** TASK DESCRIPTION **
Return everything in the letter on teacher transfers from "Teachers: Train and" down to "ideal teacher population.", copied word for word.

** TEXT SEGMENT **
::::::
November 20th, 2012

Teachers: Train and post them to their home states

THE education minister said 20,000 teachers nationwide had applied for transfers and of these, 2,898 requested a return to Kelantan ("Concern over number of teachers seeking transfers" -- NST, Nov 9). This is indeed worrying.

The policy of sending teachers out of their state after training to ensure that every state has the right number of qualified teachers has been around for too long.

The ministry needs to scrutinise the policy. It has brought anger, frustration and misery to thousands of teachers and their families, not to mention the headache it is giving the ministry, heads of schools, the education department and even ministers.

It is sad to note that there are thousands of unhappy single and married teachers working in places far away from their loved ones just to cater to the ministry's concept of the ideal teacher population.

I know of a teacher with two children from Kelantan who was posted to Sabah for five years. Her husband teaches in Kelantan.

Numerous attempts for a transfer back failed. After living in misery for a few years and suffering breakdowns, the lonely mother decided to take one of her children to Sabah while her husband took care of the other child in Kelantan. They suffered for five years, meeting only during the long holidays.

What is the quality of teaching expected under such circumstances?

And what about the thousands of others scattered throughout the country, suffering in silence, attempting again and again to get a transfer back home?

In the long run, every state, including Sabah and Sarawak, should have, and would be better off, with their own trained teachers.

In most cases, many state education departments are formulating statistics on teacher needs according to the head count and not subject need per se.

In primary schools in Kelantan, for instance, there are many teachers teaching English in the non-examination classes without any relevant qualification. This could be tolerated in the case of those fluent in English but sadly, many of these teachers cannot even hold a decent conversation in English, let alone teach the subject.

Coming back to statistics, based on headcount, it would seem that Kelantan has enough teachers for English and other subjects.

The teacher population in Kelantan is almost saturated. It is, in fact, an irony to have trained English teachers from Kelantan teaching in Johor, Sarawak, Sabah and elsewhere when they are needed in their own state.

To alleviate this perennial problem, perhaps the ministry should start a policy of posting a large percentage of the newly trained teachers to their home states unless they request otherwise.

Desperate and deserving teachers in other states, too, should be allowed to return home in stages. There should be more mobility. This might be seen as a simplistic solution to the problem but it should resolve many difficulties faced by teachers.

The change in policy might bring about a sudden oversized teacher population in some states but in the long run, it should stabilise with the proper reallocation of teachers. It would definitely lessen teachers' workload, perhaps even lower the present student-teacher ratio. Clearly, the issue against such a policy has always been one of quality.

The big question is: can we get enough quality candidates for all the subjects from each state?
::::::
** INPUT DATA **
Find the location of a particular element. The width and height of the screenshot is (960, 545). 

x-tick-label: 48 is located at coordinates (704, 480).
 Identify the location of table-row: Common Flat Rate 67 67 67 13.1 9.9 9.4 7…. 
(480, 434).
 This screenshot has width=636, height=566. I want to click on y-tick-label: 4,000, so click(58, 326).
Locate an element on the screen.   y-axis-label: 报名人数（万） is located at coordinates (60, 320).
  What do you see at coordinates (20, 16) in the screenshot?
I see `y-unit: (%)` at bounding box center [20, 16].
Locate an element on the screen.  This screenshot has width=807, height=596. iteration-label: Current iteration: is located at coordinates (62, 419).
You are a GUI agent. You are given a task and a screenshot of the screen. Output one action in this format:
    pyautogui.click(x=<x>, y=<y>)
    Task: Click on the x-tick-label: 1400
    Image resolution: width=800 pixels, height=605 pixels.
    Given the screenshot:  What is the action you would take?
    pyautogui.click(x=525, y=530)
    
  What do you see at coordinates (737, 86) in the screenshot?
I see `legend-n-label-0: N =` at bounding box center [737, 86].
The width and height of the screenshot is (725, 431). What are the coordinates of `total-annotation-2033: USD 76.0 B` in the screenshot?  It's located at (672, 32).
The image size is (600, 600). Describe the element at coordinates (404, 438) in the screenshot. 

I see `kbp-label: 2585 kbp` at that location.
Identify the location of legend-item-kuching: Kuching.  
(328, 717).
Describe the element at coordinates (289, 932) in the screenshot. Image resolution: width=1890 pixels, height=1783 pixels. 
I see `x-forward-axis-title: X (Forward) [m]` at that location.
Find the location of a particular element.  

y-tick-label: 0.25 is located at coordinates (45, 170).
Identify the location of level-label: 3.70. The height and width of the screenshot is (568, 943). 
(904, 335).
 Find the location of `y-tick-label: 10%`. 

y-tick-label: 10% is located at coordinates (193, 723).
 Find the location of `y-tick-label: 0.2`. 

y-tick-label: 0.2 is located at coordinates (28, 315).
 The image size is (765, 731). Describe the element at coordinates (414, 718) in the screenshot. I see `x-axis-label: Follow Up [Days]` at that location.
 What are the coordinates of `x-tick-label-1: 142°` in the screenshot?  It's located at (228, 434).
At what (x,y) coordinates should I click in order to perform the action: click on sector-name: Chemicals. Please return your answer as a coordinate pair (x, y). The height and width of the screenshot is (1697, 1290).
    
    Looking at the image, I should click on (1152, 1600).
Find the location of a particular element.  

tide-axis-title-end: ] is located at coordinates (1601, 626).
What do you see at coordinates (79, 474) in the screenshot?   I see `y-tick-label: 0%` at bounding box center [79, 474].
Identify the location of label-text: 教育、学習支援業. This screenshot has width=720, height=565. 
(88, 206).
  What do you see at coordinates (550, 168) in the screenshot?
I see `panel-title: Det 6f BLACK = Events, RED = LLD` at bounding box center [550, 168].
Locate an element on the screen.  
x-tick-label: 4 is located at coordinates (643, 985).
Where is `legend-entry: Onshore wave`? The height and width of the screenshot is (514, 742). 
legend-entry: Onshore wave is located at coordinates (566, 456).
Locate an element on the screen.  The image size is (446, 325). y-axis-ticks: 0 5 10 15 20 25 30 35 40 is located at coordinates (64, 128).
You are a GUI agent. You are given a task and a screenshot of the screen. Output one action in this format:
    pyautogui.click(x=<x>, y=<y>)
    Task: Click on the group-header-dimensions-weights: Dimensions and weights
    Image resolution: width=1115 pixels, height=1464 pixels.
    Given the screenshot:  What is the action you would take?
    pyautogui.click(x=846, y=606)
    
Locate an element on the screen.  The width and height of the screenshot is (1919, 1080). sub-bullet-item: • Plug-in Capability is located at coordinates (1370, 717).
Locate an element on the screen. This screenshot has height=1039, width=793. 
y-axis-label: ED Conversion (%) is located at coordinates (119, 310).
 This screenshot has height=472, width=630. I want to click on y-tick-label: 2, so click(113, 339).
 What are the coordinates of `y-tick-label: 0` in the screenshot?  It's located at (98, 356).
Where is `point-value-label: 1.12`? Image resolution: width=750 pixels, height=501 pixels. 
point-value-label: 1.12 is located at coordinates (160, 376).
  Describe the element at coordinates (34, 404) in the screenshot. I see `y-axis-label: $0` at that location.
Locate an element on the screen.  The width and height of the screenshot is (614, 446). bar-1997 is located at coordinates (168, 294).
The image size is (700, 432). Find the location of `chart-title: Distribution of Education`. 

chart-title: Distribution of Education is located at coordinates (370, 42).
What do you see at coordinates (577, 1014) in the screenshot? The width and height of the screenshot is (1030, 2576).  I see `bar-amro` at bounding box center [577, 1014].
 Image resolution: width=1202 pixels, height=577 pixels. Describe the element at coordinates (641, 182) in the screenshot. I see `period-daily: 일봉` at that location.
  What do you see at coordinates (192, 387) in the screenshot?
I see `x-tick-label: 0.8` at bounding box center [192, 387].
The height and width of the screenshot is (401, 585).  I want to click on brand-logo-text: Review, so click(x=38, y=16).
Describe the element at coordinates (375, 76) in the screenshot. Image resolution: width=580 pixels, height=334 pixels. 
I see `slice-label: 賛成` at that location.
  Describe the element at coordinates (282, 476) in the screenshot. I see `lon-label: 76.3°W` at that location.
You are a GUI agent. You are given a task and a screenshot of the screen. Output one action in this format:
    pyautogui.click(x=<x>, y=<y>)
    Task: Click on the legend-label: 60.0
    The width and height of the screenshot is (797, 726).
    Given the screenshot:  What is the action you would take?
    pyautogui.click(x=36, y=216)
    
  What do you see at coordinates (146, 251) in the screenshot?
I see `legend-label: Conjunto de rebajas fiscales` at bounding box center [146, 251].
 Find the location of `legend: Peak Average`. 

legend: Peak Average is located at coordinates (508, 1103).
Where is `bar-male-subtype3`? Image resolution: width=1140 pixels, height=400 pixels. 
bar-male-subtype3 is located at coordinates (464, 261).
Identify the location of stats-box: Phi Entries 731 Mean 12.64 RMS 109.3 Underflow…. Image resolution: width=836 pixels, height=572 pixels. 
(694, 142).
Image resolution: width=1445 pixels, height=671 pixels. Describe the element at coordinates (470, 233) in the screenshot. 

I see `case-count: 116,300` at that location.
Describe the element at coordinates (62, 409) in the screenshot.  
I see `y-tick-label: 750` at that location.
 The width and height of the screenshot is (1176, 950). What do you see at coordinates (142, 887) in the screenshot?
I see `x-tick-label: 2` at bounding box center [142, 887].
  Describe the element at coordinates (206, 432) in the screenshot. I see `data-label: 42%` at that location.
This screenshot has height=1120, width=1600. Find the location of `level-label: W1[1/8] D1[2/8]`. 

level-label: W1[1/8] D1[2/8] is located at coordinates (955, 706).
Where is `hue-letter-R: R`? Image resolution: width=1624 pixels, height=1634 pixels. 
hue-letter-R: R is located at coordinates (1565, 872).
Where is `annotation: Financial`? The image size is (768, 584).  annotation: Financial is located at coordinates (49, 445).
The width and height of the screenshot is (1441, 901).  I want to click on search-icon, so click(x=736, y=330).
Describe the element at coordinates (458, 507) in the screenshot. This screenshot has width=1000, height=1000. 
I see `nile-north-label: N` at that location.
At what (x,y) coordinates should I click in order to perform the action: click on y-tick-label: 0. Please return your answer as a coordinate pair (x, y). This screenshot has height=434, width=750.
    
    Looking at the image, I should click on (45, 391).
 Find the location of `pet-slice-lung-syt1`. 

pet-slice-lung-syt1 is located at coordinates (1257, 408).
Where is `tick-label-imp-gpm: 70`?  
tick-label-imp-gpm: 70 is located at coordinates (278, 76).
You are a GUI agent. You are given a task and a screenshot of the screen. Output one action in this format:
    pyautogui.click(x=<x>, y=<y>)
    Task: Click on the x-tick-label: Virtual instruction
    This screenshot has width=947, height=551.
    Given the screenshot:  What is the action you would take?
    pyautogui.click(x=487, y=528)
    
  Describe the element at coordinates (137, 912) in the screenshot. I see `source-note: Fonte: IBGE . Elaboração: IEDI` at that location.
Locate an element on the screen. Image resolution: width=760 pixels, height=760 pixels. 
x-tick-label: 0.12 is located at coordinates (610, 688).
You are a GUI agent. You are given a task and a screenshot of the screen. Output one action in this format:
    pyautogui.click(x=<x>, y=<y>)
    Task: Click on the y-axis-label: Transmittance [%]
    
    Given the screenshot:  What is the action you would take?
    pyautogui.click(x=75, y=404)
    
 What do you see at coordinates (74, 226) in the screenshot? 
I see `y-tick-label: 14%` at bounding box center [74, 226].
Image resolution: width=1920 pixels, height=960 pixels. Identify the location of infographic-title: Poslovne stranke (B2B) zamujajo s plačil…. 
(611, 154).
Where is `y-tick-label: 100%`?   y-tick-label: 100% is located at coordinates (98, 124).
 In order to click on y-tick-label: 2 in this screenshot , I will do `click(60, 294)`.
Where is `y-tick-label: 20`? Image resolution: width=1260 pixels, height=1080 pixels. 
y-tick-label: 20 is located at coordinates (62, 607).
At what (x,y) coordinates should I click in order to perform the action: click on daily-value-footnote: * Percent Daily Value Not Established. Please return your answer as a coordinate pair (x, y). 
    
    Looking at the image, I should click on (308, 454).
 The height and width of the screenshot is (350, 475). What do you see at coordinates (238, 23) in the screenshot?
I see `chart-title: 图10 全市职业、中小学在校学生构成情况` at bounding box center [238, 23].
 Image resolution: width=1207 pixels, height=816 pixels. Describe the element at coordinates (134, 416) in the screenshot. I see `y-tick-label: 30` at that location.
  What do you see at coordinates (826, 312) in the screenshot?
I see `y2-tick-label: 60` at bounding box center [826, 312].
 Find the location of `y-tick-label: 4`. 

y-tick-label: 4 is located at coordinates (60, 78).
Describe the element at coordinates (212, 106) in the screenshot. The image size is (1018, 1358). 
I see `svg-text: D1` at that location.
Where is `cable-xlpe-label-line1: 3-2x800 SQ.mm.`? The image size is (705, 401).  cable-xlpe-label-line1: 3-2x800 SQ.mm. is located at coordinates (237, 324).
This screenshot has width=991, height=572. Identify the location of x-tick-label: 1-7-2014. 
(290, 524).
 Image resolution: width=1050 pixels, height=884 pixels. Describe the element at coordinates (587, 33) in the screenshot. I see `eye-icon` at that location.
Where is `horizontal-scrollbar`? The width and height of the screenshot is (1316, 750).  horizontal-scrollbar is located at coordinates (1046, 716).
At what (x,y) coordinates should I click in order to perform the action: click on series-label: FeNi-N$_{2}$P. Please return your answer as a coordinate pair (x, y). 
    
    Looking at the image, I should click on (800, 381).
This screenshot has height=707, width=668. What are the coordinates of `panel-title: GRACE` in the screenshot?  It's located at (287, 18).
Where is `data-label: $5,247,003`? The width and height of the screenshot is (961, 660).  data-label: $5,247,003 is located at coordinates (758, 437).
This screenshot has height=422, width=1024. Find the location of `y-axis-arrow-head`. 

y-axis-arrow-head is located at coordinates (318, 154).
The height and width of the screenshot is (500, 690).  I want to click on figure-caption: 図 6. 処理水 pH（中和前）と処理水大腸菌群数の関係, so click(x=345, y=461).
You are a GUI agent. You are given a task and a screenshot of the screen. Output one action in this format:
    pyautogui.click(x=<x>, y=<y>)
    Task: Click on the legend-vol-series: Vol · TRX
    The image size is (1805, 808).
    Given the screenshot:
::::::
** ANSWER BELOW **
Teachers: Train and post them to their home states

THE education minister said 20,000 teachers nationwide had applied for transfers and of these, 2,898 requested a return to Kelantan ("Concern over number of teachers seeking transfers" -- NST, Nov 9). This is indeed worrying.

The policy of sending teachers out of their state after training to ensure that every state has the right number of qualified teachers has been around for too long.

The ministry needs to scrutinise the policy. It has brought anger, frustration and misery to thousands of teachers and their families, not to mention the headache it is giving the ministry, heads of schools, the education department and even ministers.

It is sad to note that there are thousands of unhappy single and married teachers working in places far away from their loved ones just to cater to the ministry's concept of the ideal teacher population.